Wednesday, October 27, 2010

Moving Lots of Files in Linux

Sorry about the whole missing in action thing as of late.  Taking four lab classes this quarter means I've been generating ~20-30 pages of lab reports per week, which leaves less time for writing hobbyist blog posts than I've like.

I recently needed to upgrade the hard drives in my main file server, KWF2.  It has been limping along with a huge LVM of every 300GB IDE drive I could get my hands on, and I knew that it was just a matter of time before one of them failed and the whole file system disappeared as a digital convenience. 2TB SATA drives have fallen to a price that I can afford, so I decided to migrate the entire server onto that.

The problem is that I have to move 600GB of files from one set of hard drives to the new one, but KWF2 is the only system with enough hard drive slots to accommodate the old disk stack, and is the only system with SATA ports.  On top of that, the rest of my desktops are all so painfully slow that SFTP or Samba fall far short of saturating the network, slowing an already painfully slow process.

I needed a solution that would move files over the network, with as little processing overhead as possible, while preserving permissions and ownership while being stored on the second system.  That's when I managed to come up with the following netcat and tar magic:

root@KWF2# tar -c /home/ | nc -l 1234
anyuser@olddesktop# nc KWF2 1234 > homeback.tar

The first line creates a tar file of the entire home directory, and instead of writing it to another file, pipes it into netcat, which waits for a connection on port 1234 before piping the tar output across the network.
The second line on the other desktop connects to the server and dumps the tar feed onto the disk.

Note that you could use compression in the original tar command, but since most of my files are compressed media already (AVI, MP3, etc), compression would only slow down the already slow process.

After replacing the drives, to restore the entire home file system
root@KWF2# nc -l 1234 | tar x
anyuser@olddesktop# nc KWF2 1234 < homeback.tar
Which simply performs the entire process in reverse.

There is commands for tar to preserve permissions and ownership, but when you run tar as root, it automatically does this.

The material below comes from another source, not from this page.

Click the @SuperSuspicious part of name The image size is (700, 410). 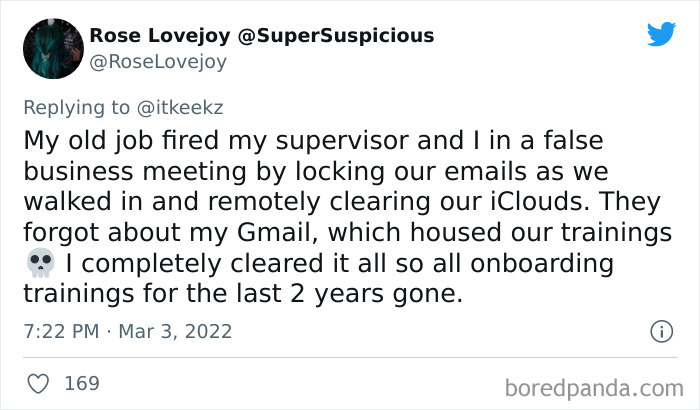pyautogui.click(x=336, y=36)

This is a good example of the cleverness you can do with the simple tools in UNIX which all do one thing and do it well.  I was able to maintain a 200Mbps transfer rate through my gigabit ethernet, with neither CPU pegged (something else must be the bottleneck.  PCI?), which meant I was able to replace the hard drives after only 3 days of both computers running, instead of the good week and a half I was looking forward to using SFTP or Samba.

I really need to get myself a Drobo FS or something...